How To Keep Your Wood Burning Fireplace Safe

If you have a wood burning fireplace, then you already know how important it is to keep them well maintained. After all, you’re literally setting a fire inside your home, a fire that can quickly get out of control if your fireplace isn’t properly cared for.

The most important step in fireplace safety is to never, ever leave a burning fireplace unattended. whether you are going to bed, just going outside or down to the corner grocery to make a pick quick up, make sure that you totally extinguish the fire before leaving the house.

You should always keep a fire extinguisher somewhere close to the fireplace and make sure it’s easy to get to quickly. And, you should always replace it if it’s expired. Although, a fire extinguisher can still work even after the expiration date, it’s much better to be safe than sorry.

A spark arrester screen can help keep sparks from flying out into the room and starting a fire. And, you should never overload the fireplace with logs. The higher you stack the logs, the less stable they become and can easily roll out of the fireplace into the room. All it takes is a small piece of wood to start an enormous fire.

Soft wood, pine or other items like bundles of newspaper should never be burned in a fireplace. And, never use any type of chemical to start the fire or to get it burning larger. Large fires increase the build of of creosote in the chimney which can catch fire quickly. And, fuels like gas or lighter fluids can cause a sudden burst of flames that can shoot out of the fireplace.

Any type of flammable liquids such as kerosene fuel, lamp oil and even alcoholic beverages should be kept within a safe distance of a fireplace. Even items like drapes, carpet and furniture should be at least four feet away from the fireplace to be safe.

It is highly recommended that you have your fireplace and chimney inspected on a yearly basis, especially if it’s several years old. And, you should also have it inspected if you’ve just purchased the home. Unless you have some way of knowing when it was last inspected, the former owners might not have had any inspections at all!

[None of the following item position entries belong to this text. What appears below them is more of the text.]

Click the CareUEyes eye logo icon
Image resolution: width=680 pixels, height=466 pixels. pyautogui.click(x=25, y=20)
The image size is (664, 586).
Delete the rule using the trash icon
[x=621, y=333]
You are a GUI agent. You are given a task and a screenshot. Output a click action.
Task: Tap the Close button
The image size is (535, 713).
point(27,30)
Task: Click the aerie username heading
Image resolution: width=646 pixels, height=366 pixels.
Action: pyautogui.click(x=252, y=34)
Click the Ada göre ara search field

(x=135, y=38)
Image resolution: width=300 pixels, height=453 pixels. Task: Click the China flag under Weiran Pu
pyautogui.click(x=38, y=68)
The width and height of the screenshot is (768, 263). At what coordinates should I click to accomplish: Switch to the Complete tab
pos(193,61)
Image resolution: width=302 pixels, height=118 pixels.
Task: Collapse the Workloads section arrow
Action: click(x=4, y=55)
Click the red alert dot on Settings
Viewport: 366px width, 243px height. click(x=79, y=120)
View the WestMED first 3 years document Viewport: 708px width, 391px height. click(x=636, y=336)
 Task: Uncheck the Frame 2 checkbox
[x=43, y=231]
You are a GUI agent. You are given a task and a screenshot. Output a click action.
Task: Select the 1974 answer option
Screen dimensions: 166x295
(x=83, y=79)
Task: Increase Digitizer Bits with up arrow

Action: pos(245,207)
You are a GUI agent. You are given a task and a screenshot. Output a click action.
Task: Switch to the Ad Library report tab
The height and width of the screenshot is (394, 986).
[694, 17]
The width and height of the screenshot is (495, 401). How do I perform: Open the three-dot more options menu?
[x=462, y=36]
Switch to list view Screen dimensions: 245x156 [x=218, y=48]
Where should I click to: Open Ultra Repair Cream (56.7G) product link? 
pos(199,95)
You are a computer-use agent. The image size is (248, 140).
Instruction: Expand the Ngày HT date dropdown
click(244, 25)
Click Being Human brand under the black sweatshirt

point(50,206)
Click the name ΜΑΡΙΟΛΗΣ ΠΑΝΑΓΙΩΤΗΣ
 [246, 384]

During an inspection, the fireplace should be checked for any cracks in the bricks or mortar. The flue should be carefully checked and there shouldn’t be any of the flue tiles cracked or missing. The flue should also be checked for clogs or to see if it’s covered in creosote. If there are any cracks in the chimney, you or a contractor can cover the inside with a special concrete that is light weight and can withstand high temperatures.

The height of your chimney must follow a code, regulations state that the chimney should be at least two feet higher than the highest part of your homes roof. The chimney should also be equipped with a spark arrestor cap, the cap will also keep birds, bats and other animals such as squirrels out of the chimney.

Your fireplace hearth should extend out into the room at least 16″ and it should extend past the firebox at least 8″ on each side. It needs to be at least three inches in thickness and be made out of a fireproof material such as brick or stone.

The best way to stay safe while using your fireplace is to just make sure that anything that can burn is kept away from the fire. Take extra pre-cautions when even standing in front of the fireplace in your warm winter robe or long nightgowns. And, never use it for an incinerator for trash!